## [EXCERPTED RECORDS]
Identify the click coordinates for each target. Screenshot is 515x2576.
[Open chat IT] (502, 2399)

...

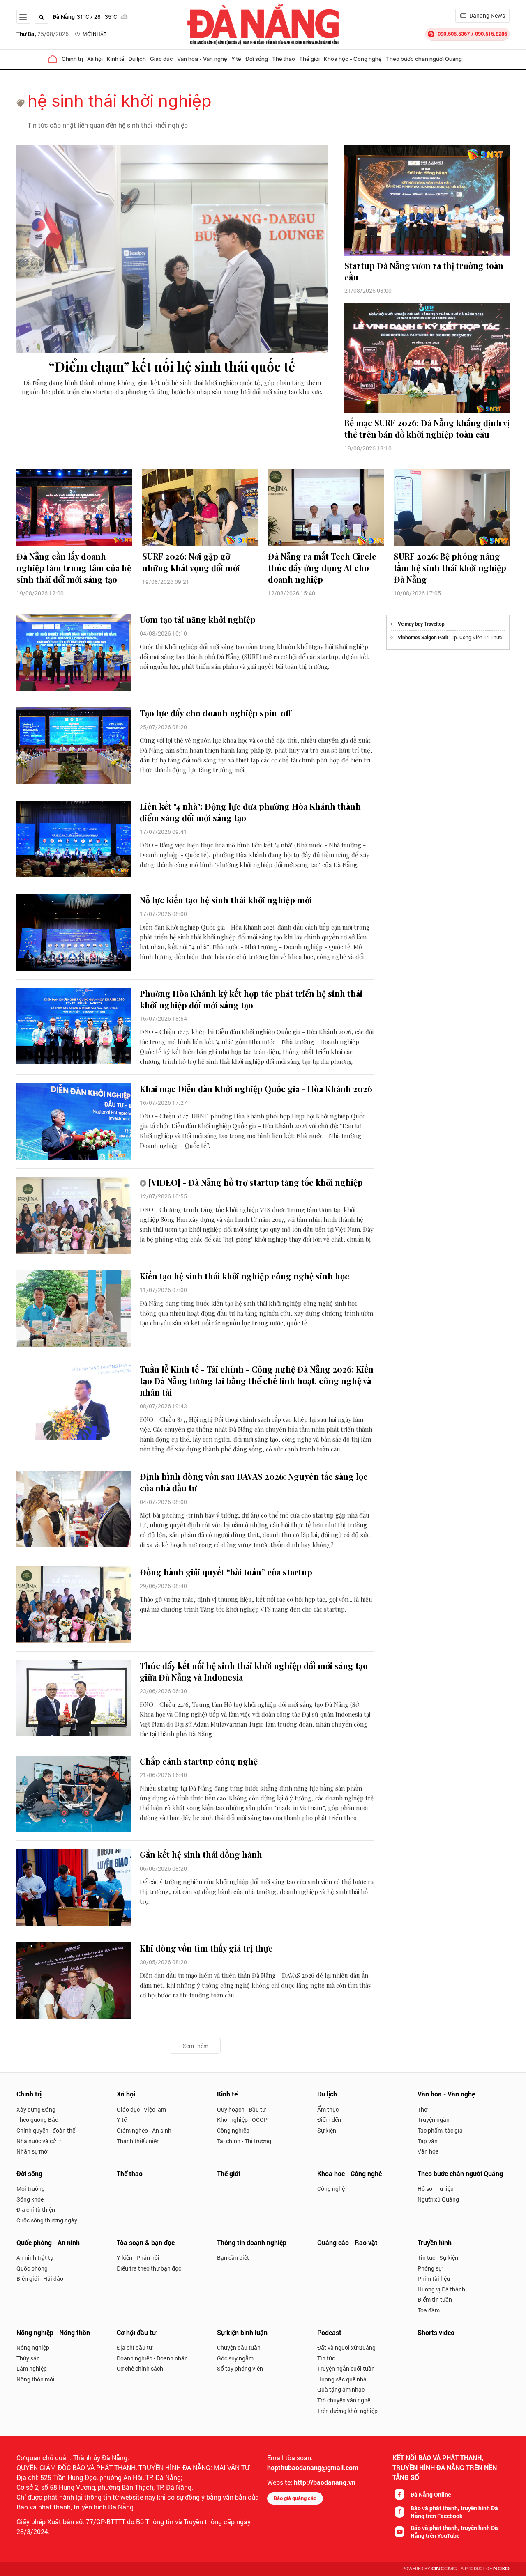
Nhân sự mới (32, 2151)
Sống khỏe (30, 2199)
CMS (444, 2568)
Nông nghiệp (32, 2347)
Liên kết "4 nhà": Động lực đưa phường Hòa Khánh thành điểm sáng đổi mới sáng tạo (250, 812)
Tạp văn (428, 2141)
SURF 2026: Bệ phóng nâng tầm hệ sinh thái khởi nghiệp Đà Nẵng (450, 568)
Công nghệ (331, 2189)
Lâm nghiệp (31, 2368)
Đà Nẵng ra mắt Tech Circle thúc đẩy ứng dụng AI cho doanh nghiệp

...

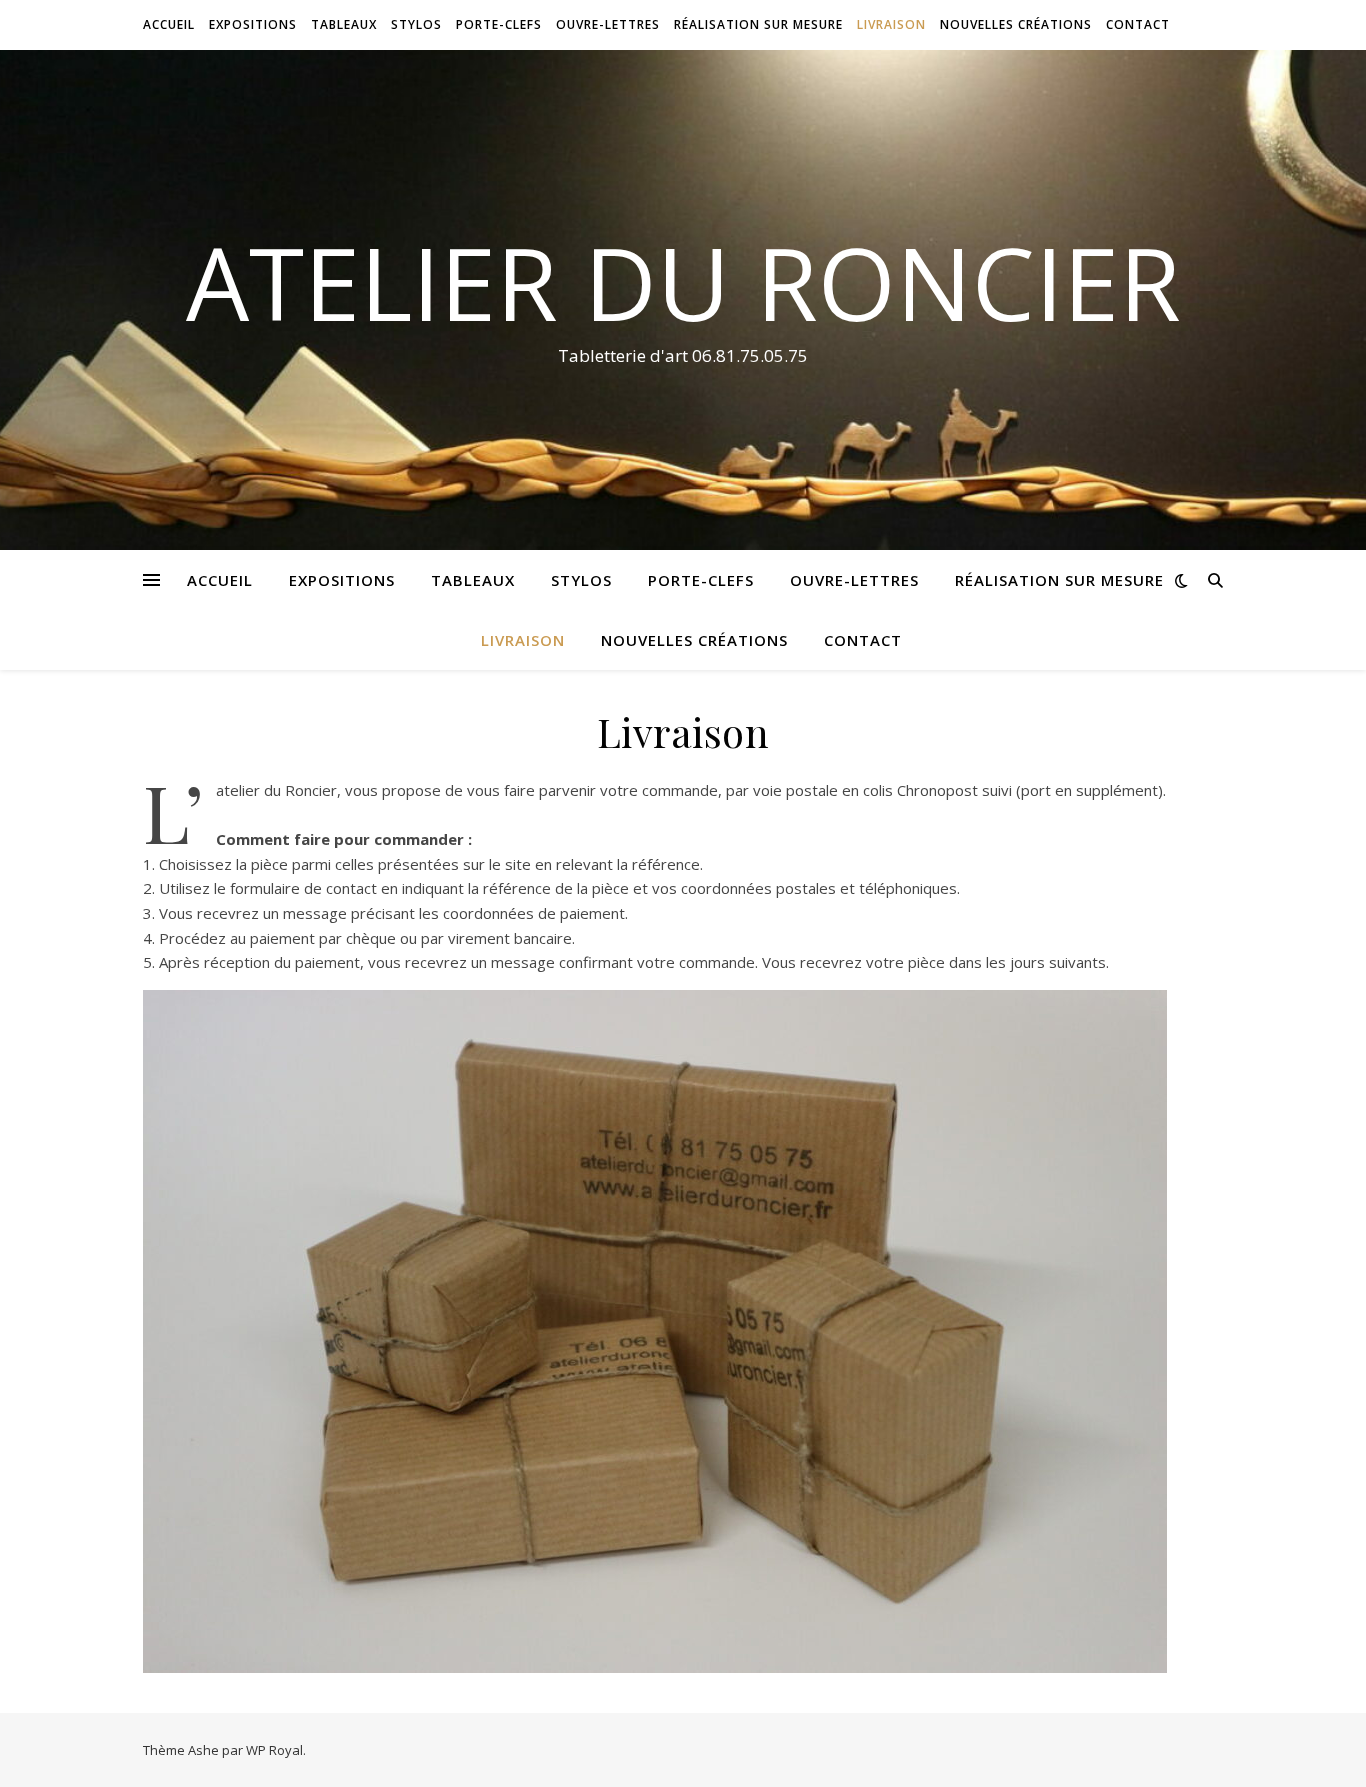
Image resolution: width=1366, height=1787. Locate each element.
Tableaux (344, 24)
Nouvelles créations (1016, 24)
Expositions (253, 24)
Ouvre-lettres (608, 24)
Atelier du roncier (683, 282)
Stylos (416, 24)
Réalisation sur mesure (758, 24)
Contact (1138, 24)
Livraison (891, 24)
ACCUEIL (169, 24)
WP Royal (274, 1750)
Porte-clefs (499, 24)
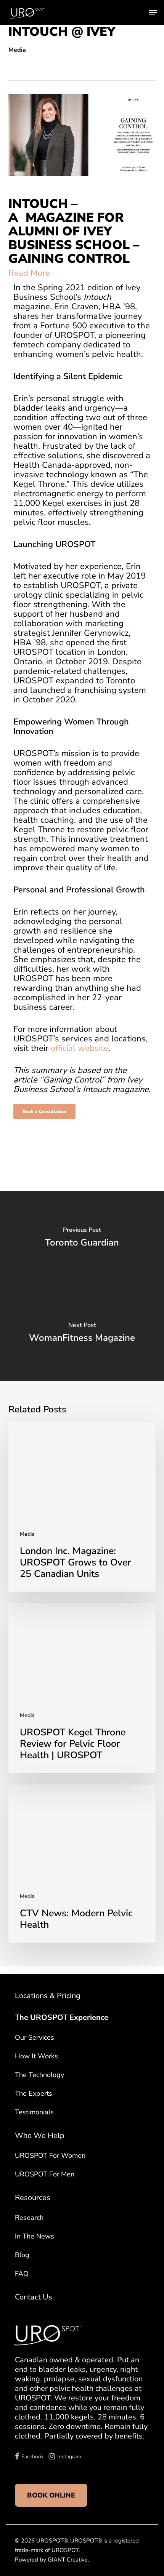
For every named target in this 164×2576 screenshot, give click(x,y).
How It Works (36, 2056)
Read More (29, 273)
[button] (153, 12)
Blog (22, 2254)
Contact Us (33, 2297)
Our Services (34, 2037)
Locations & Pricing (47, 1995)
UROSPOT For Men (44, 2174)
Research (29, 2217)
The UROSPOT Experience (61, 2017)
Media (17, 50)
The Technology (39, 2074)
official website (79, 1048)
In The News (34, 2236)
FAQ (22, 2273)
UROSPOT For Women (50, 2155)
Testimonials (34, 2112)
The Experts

## [EXERCISE]
Set down exactly the lines of the data above, beginning with the line that has "Identify the click" and ending with the line that has "[Open chat IT] (502, 2399)", and no others.

## [WRITTEN SOLUTION]
Identify the click coordinates for each target. Screenshot is 515x2576.
[Open chat IT] (502, 2399)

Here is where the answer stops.